OCCUPIED SRINAGAR: India and China began pulling back soldiers from a friction point along their border Thursday, New Delhi’s defence ministry said, following a two-year standoff with sporadic deadly clashes.
The two sides agreed during the 16th round of top-level military talks to begin withdrawing “troops in the area of Gogra-Hot Springs”, according to the statement.
The move, on the frontier between them in Ladakh, was “conducive to the peace and tranquillity in the border areas”, it added.
Beijing did not immediately comment, although New Delhi issued the announcement as a joint statement.
The world’s two most populous nations mobilised tens of thousands of soldiers in the high-altitude Ladakh region after a medieval-style, hand-to-hand battle in 2020 left at least 20 Indian and four Chinese soldiers dead.

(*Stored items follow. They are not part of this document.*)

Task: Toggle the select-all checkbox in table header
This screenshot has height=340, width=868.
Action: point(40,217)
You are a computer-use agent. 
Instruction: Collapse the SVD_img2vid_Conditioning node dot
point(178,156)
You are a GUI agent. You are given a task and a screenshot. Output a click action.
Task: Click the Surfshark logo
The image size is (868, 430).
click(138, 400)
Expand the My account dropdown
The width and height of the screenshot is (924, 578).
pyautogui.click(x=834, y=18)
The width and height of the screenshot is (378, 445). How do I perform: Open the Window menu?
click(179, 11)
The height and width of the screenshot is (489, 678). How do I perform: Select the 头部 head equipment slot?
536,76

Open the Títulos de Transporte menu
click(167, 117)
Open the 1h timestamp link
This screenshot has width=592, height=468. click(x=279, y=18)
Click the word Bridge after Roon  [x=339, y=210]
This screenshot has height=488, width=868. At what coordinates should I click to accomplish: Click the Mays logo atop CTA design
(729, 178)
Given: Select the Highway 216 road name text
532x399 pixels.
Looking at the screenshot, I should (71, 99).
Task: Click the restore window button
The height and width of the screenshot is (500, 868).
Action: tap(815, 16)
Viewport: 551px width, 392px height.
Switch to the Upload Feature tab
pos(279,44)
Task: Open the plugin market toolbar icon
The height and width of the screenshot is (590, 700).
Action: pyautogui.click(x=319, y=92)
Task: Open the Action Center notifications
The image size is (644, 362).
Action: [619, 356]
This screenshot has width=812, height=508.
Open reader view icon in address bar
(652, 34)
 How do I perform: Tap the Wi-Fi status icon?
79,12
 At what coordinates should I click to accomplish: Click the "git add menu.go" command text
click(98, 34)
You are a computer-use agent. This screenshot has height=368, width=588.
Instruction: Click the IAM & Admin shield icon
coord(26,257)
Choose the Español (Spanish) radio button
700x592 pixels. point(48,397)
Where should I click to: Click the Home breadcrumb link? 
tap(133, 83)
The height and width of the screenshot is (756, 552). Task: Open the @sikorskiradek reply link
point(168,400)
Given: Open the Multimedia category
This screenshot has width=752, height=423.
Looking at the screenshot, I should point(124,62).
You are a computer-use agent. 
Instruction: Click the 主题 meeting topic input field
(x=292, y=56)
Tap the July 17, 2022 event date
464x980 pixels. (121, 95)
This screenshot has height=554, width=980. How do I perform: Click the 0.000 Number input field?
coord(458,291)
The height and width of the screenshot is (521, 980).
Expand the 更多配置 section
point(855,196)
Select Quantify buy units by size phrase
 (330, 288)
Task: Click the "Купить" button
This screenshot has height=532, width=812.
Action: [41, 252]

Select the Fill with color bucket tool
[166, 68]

Relations plunged between the Asian giants, which fought a full-scale war in 1962 and have a series of border disputes stretching from India’s Ladakh to its northeastern state of Arunachal Pradesh.
Beijing claims that state in its entirety and considers it part of Tibet.
Both countries have regularly accused each other of trying to seize territory along their unofficial divide, known as the Line of Actual Control.
Last year, the rivals announced a similar disengagement of their troops from the Pangong Lake area on the disputed border in Ladakh, but other friction points remain.